→ Aim
Gather each line of the material below that contains the string "size". Case counts, so a line matches only if its uppercase and lowercase letters agree with the string.

→ Material provided
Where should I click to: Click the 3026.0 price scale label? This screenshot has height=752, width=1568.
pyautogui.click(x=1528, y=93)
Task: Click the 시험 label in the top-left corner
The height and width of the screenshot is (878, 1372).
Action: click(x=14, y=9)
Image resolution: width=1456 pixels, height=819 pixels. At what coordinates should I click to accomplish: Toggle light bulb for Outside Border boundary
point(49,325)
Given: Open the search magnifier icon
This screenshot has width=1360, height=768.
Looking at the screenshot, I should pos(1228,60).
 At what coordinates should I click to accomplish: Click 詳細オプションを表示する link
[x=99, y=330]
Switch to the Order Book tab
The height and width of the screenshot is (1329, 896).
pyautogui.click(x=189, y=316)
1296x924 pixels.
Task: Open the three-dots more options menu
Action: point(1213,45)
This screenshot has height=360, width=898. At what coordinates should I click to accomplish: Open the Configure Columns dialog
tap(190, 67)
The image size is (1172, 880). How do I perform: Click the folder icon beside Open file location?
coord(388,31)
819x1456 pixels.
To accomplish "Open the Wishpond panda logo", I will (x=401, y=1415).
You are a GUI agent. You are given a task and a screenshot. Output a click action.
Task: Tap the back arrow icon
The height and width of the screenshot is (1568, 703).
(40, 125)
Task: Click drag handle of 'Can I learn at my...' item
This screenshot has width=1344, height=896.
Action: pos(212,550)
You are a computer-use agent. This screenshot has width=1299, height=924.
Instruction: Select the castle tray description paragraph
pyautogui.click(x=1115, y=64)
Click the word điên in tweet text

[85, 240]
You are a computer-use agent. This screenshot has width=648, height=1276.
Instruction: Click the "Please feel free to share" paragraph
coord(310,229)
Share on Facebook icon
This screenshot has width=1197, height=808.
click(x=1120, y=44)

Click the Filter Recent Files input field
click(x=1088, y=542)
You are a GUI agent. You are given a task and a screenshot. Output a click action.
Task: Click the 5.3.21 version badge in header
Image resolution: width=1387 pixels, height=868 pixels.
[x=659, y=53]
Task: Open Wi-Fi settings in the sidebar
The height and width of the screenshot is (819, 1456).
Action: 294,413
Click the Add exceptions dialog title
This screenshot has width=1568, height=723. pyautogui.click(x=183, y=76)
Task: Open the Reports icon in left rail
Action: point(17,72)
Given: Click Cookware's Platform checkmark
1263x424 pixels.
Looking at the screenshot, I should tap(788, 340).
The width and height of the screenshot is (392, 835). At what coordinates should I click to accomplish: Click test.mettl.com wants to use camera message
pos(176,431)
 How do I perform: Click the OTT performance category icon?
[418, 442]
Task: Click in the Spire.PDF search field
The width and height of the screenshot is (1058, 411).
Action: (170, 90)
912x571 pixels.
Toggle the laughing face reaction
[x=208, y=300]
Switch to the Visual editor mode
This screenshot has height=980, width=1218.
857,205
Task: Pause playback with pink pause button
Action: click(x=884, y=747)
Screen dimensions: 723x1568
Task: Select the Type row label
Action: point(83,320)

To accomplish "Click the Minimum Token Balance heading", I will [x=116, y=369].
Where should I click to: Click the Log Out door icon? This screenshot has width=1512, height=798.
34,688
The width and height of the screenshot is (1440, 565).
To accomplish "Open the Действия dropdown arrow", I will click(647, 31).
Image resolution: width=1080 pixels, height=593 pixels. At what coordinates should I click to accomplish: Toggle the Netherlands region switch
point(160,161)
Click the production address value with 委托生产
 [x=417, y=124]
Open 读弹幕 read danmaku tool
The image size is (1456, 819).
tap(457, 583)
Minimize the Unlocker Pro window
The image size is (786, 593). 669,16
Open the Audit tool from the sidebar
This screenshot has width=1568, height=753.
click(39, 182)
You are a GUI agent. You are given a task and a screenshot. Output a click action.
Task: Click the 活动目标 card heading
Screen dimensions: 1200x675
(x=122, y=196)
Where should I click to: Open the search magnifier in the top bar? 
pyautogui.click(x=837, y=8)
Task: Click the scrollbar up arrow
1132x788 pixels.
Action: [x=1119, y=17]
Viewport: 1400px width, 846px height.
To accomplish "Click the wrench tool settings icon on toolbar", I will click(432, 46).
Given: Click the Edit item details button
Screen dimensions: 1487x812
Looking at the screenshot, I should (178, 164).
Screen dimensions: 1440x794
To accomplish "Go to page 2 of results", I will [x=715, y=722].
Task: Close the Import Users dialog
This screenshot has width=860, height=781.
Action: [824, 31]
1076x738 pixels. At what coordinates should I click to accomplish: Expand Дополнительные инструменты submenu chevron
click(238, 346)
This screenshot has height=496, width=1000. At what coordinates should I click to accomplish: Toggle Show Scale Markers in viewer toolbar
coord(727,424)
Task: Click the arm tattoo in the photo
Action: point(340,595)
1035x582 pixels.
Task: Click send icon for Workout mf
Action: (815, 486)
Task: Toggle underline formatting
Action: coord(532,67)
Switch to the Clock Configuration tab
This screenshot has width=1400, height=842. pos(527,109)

→ Finished exercise
The image size is (1172, 880). How do I perform: Click the folder icon beside Open file location?
The image size is (1456, 819).
The image size is (786, 593). 669,16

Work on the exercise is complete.